The Power of Words, A Leader’s Power to Sense, Judge, Understand, and Reason


Since seeing Mr. Kurihara of the Harvard Kennedy School this May I’ve written several columns about him.

Since then I try to see Mr. Kurihara every time he comes back to Japan.  He is a wonderful person of broad topics, and global thinking with a sophistication based on broad readings including history, philosophy, and literature.  He is also a rare person (a true human asset) who is capable of seeing Japan from the outside, thus has the ability to see the fundamental principles of our country.  Talking with him is thrilling because he introduces me to many perspectives that are seen from fields which are not mine.  

So, when he came to my office again the other day, time flew by and we could not help but talk for nearly two hours.  As you may know from my posting, he issues a periodical titled the Cambridge Gazzette (in Japanese). He kindly commented on our meeting in this yeat's final edition that features  power of insight and words.

His writing was again surprisingly dynamic, telling stories accompanied with rich references from books and articles about his friendships, human networks, historical views, and about how Japan has truly talented individuals on the one hand, and has fickle, intelligent idiots who mislead this nation on the other.

If you closely look at the current situation of “Sad Japan” you would inevitably notice that it basically has not changed, or rather, was incapable of changing, at all.  I am truly impressed with the huge volume of Mr. Kurihara’s readings not to mention his rich connections with people as an independent individual. His talent to assimilate a large body of information into one piece of writing and his huge knowledge from many layers of culture coupled with his eagerness for investigating different topics are most impressive. The process in which he thinks about the things is admirable.

At any rate, I have to say that the comments made by leading Japanese are the strangest of all.  Admitting that they have any extent of knowledge or information, they still do not have the ability to seize upon the principles and essences of things. Instead, their words sound uninspired and do not connect to the hearts of the people. I am quite concerned and saddened by this notion recently.  These leaders always have scripts in their hands when speaking, and they fail to convey their own will or thoughts by looking directly into the eyes of their audience. What is probably true is that they hold no confidence or genuine belief in what they are conveying. They do not have a good grasp of history or for any other topic for that matter, though I assume they made decent efforts for high scores at the university entrance examinations.  I feel obliged to say that everything from their policies to their discussions and work is shallowly conceived, despite the volume of knowledge they have.  These greatly respected individuals, don’t recognize how tragic they are; they only make excuses for their inabilities to step outside of their comfort zones and truly inspire the people who look to them for solutions. 
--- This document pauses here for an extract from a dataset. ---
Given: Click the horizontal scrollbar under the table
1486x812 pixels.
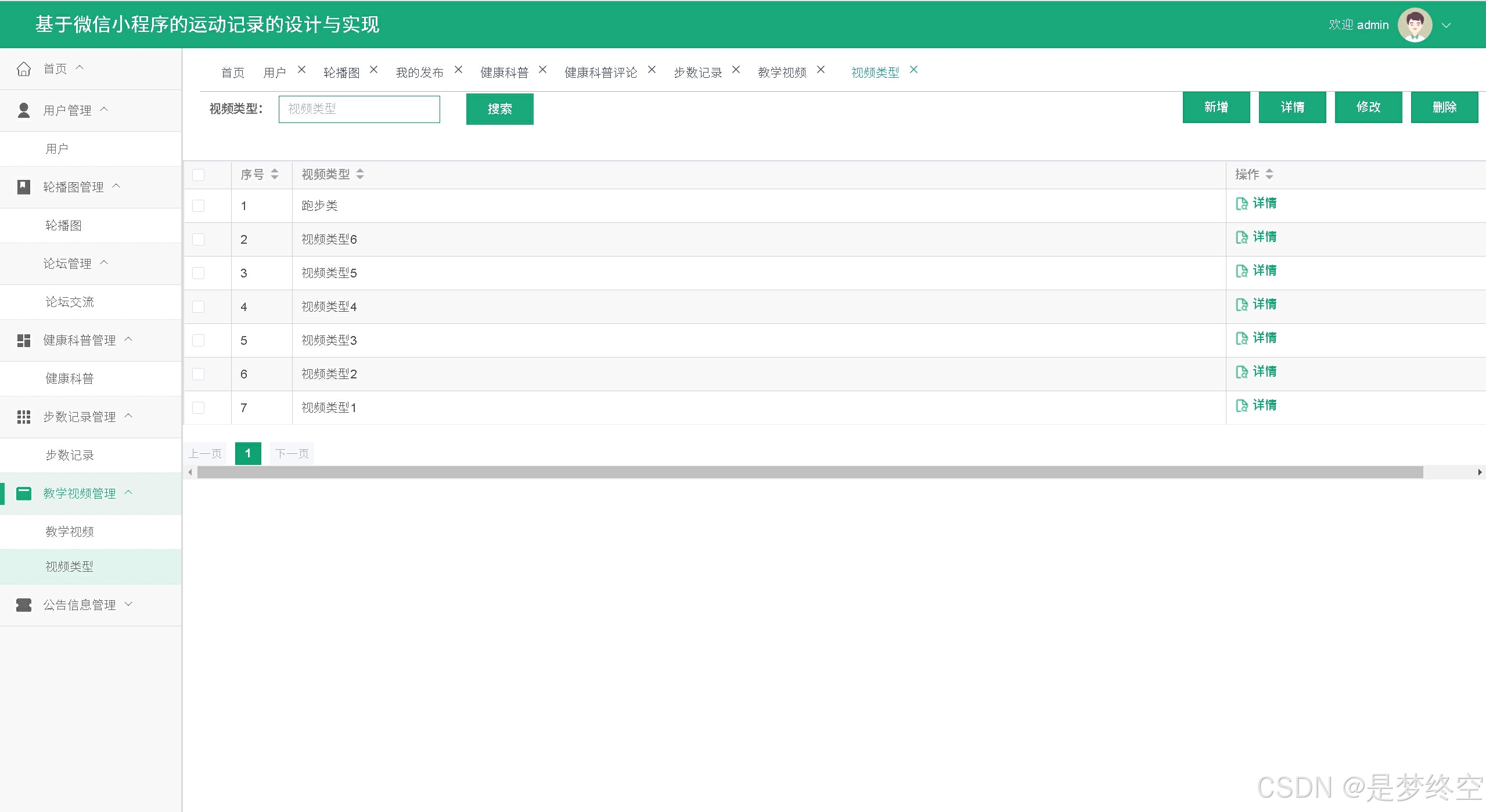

I also agree very much with Mr. Kurihara’s citation regarding Hirofumi Ito’s English ability.  However, I tire of persistently hearing the worn out discussions on policies for English education in Japan in this global age.

Today, facial and other expressions are clearly depicted on high resolution television. So I am even more convinced when I say that I cannot recall hearing insightful words that are spoken from the bottom of one’s heart, either from legislators questioning at Congress, ministers, high officials, distinguished professors, executives of companies, or so called journalists.

I think people of Japan share this feeling with me, too.  I am truly concerned and sad about the disgracing television programs, newspaper articles that originate from kisha club, and the meaningless words uttered by television people (all in Japanese language….)
Words are indicators of mental power and intelligence (not knowledge).  Since we cannot see inside people’s hearts we have to depend on words to judge the depths and broadness of one’s character, and their personality.

Mr. Kurihara is one of those people who has the sort of intelligence and heart that is lacking in Japanese intellectuals today.  He doesn’t let this show to many.  So, I am looking forward to seeing him again to partake in an enjoyable intellectual battle.